Data for the task
════════════════

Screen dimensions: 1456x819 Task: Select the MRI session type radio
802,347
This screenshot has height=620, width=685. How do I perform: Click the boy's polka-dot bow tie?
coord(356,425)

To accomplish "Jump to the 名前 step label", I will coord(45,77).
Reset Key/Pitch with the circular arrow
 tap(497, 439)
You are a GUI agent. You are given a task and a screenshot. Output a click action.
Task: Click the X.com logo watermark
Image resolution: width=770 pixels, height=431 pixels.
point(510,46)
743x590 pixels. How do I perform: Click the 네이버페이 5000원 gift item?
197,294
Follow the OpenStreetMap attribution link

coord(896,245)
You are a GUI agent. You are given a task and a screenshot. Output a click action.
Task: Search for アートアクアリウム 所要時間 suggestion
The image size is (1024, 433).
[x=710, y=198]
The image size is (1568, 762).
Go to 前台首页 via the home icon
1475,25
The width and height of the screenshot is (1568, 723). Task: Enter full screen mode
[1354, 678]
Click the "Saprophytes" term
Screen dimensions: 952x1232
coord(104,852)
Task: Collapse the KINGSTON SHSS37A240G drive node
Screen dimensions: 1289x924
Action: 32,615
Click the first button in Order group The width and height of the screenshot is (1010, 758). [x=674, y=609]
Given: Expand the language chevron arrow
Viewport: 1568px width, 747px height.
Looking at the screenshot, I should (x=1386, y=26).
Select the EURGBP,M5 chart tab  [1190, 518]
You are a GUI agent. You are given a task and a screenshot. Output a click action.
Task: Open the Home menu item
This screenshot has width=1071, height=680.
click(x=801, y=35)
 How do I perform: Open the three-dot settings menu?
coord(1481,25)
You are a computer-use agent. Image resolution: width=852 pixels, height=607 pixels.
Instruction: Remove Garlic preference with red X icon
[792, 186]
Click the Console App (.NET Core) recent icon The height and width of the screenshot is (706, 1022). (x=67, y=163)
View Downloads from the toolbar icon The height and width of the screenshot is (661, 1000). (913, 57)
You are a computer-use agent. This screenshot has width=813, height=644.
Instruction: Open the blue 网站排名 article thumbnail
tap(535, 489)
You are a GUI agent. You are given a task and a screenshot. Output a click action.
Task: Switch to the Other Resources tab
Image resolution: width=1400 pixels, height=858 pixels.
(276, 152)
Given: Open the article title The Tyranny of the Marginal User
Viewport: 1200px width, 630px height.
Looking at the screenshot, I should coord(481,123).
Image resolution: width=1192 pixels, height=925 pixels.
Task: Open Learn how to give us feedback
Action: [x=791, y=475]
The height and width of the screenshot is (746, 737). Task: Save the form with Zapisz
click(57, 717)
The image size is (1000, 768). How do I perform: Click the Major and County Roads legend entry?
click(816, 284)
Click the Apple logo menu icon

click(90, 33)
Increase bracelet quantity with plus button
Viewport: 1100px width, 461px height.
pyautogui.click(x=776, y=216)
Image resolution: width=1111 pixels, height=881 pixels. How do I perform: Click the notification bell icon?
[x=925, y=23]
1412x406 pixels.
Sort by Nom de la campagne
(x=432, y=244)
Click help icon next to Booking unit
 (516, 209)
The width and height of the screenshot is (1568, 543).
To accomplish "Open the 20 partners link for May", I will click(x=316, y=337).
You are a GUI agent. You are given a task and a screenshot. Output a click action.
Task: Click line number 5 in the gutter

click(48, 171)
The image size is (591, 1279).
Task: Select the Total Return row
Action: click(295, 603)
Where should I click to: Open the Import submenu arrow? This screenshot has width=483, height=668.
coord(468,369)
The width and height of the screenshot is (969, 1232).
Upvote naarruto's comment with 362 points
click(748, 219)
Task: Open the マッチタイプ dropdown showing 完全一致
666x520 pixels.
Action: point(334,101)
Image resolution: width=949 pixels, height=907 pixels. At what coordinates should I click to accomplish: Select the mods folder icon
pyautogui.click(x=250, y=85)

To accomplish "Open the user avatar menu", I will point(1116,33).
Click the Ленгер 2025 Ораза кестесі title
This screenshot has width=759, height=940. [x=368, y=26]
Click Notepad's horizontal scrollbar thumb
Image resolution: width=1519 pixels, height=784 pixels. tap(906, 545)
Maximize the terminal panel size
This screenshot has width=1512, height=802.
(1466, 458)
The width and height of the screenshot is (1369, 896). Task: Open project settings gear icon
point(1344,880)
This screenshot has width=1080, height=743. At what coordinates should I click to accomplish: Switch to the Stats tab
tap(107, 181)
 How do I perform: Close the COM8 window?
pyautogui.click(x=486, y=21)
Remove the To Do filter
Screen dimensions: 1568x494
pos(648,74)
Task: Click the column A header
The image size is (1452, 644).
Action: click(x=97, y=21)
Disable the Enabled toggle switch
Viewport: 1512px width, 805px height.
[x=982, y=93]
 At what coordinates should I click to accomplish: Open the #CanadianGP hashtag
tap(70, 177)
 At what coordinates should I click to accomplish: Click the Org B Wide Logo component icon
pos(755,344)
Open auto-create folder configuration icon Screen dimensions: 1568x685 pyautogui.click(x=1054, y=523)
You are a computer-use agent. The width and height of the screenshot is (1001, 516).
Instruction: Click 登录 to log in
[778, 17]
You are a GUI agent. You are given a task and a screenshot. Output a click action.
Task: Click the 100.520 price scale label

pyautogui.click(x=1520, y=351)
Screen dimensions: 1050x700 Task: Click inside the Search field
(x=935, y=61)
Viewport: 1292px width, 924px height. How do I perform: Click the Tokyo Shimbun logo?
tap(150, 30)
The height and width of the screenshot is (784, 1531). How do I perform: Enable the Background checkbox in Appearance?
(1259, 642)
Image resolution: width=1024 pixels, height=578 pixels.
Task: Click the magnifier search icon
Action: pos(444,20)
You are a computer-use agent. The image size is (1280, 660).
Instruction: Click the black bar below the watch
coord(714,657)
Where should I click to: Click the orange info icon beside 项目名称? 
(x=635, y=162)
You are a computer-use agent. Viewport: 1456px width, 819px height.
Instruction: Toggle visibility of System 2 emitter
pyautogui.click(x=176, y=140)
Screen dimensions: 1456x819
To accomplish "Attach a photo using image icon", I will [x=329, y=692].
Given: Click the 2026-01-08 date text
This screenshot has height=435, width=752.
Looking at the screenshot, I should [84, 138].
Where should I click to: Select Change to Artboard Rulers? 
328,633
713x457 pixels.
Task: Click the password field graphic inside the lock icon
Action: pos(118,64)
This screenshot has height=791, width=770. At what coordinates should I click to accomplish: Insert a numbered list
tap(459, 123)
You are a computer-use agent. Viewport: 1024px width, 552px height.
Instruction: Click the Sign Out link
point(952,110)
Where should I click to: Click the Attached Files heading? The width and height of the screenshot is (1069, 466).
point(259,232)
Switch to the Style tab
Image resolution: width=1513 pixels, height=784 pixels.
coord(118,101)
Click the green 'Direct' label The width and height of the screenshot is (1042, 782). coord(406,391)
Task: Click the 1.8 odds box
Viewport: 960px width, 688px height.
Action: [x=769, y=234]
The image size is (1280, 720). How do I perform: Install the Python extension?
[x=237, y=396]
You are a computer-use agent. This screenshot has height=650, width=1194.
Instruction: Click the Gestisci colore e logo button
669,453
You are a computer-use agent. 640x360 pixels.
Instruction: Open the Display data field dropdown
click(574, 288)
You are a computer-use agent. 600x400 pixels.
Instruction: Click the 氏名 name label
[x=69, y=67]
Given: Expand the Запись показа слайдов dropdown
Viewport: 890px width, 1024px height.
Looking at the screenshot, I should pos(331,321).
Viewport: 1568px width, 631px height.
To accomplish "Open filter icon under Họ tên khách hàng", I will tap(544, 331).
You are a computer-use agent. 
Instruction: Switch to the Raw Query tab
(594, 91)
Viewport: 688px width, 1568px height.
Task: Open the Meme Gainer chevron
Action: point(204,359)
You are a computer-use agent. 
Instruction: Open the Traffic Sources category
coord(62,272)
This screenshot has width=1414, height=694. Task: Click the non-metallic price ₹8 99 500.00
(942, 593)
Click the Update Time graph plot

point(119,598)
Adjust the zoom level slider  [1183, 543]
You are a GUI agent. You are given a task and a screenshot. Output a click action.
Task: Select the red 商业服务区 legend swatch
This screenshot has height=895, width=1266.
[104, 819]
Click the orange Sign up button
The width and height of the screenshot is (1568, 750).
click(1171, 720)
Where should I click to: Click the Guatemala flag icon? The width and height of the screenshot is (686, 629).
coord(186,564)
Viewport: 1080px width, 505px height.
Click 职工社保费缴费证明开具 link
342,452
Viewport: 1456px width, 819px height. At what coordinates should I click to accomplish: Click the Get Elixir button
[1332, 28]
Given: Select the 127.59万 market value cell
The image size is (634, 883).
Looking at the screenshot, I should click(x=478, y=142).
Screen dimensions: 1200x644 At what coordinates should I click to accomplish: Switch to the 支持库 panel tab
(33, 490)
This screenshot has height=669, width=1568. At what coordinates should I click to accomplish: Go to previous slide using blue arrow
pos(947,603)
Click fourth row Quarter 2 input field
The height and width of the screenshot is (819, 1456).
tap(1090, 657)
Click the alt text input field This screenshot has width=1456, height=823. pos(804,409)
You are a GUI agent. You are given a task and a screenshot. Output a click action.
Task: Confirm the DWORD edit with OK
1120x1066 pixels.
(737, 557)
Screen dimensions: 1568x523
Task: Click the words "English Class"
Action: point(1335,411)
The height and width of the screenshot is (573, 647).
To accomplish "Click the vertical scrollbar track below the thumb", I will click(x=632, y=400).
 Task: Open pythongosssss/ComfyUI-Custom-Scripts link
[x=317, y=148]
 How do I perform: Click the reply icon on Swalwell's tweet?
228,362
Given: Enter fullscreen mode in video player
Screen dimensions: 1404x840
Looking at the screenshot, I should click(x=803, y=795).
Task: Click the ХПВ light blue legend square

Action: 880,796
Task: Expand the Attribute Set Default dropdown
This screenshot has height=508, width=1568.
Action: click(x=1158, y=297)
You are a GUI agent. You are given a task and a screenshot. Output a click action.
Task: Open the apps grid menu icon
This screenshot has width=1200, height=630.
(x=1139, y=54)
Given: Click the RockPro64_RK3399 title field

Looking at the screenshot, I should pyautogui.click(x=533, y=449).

════════════════

Task to complete
Update the rows from the line containing "This screenshot has height=791, width=770." through the line containing "point(952,110)", inclusive, by replacing "Sign Out" with "Log Out". Give only those lines, otherwise unchanged.

Full response
This screenshot has height=791, width=770. At what coordinates should I click to accomplish: Insert a numbered list
tap(459, 123)
You are a computer-use agent. Viewport: 1024px width, 552px height.
Instruction: Click the Log Out link
point(952,110)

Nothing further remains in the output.